AstraZeneca rejects ‘completely incorrect’ claim that Covid vaccine is less than 10 percent effective among elderly

AstraZeneca rejects ‘completely incorrect’ claim that Covid vaccine is less than 10 percent effective among elderly

AstraZeneca has denied claims circulating in German media that its Covid-19 vaccine has low efficacy among people 65 and over. The sensational reports have emerged as the EU mulls approval for the drug.

Two German outlets, Handelsblatt and Bild, cited government sources alleging that the AstraZeneca/Oxford drug has a poor performance record with senior citizens. Bild reported that among adults 65 and older, efficacy was “less than 10 percent,” while Handelsblatt put the figure at eight percent. The papers claimed that due to the worrying data, German officials did not expect the European Medicines Agency (EMA) to approve the drug for use on over-65s. 

In a written response to the reports, AstraZeneca said the claims about lackluster efficacy were “completely incorrect,” noting that in the UK the drug received emergency approval for the age group in question.

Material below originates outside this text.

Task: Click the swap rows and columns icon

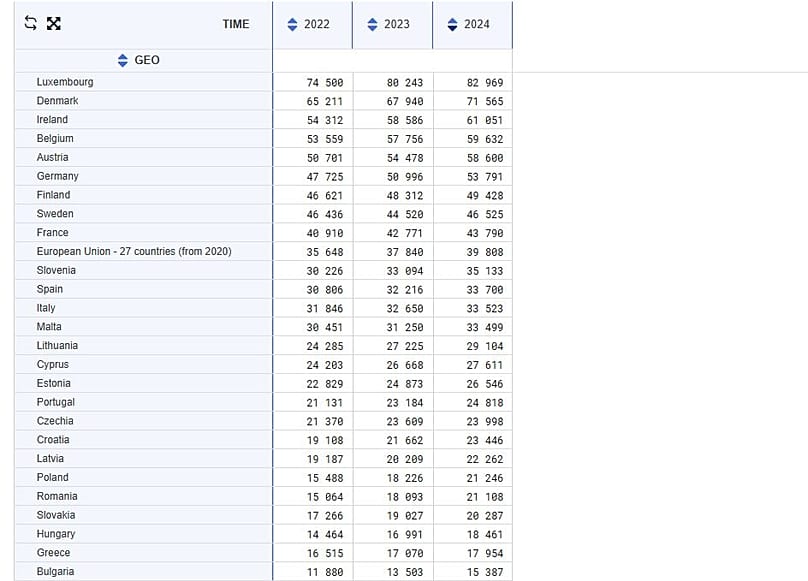Action: pyautogui.click(x=30, y=24)
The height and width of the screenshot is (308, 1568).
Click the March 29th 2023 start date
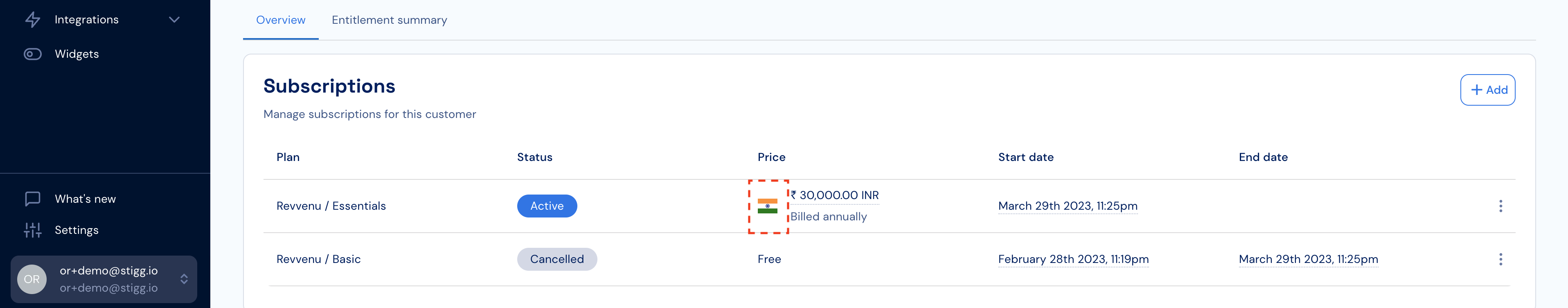click(1067, 206)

The British-Swedish pharmaceutical company also pointed to data published in The Lancet in November, which demonstrated that “older adults showed strong immune responses to the vaccine, with 100 percent of older adults generating spike-specific antibodies after the second dose.”

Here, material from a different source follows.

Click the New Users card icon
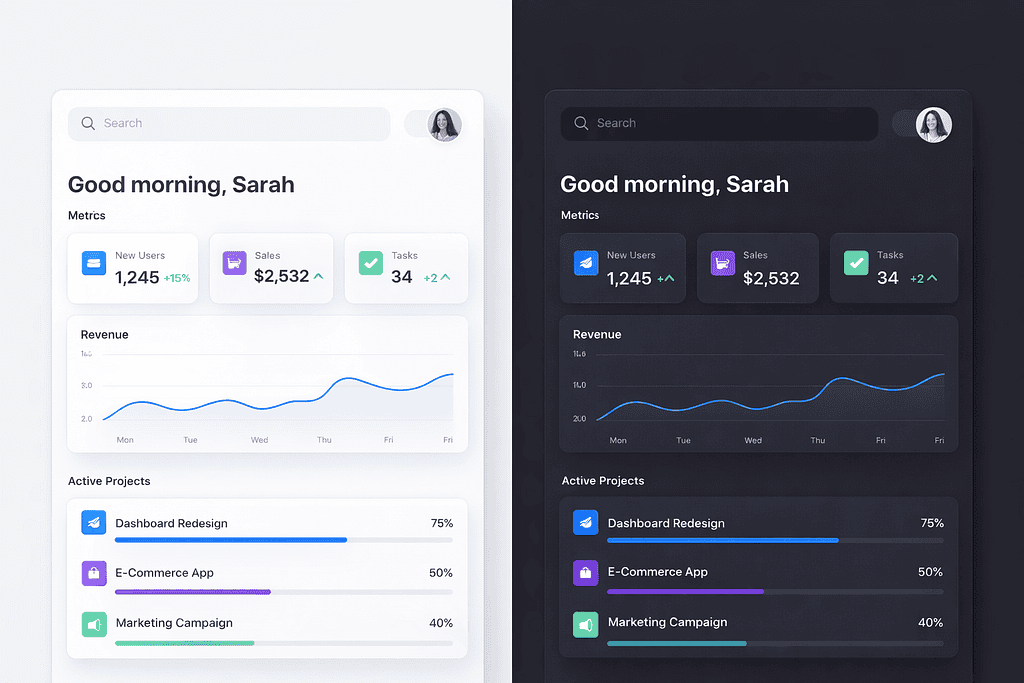This screenshot has height=683, width=1024. 93,263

AstraZeneca sought EU regulatory approval for its vaccine last month, and a final decision is anticipated by the EMA as early as this week. German Health Minister Jens Spahn stressed on Tuesday that European authorities would closely examine all available data before making a determination, but declined to comment on the reports about the vaccine’s alleged poor results among the elderly.

AstraZeneca has already found itself in hot water with Brussels, after the firm announced that there would likely be delays in delivering doses of the vaccine to member states once the vaccine receives approval, due to reduced yields at a manufacturing site used to supply the EU. 

In August, the EU paid the pharmaceutical €336 million ($409 million) in order to secure 300 million doses of the drug. Production issues could result in as few as 31 million doses being initially delivered to the bloc, according to EU officials speaking to the media. 

EU Commission President Ursula von der Leyen told AstraZeneca CEO Pascal Soriot on Monday that the bloc expects its contractual agreements to be honored.

The EU has already given the green light to two other vaccines, developed by Moderna and Pfizer/BioNTech.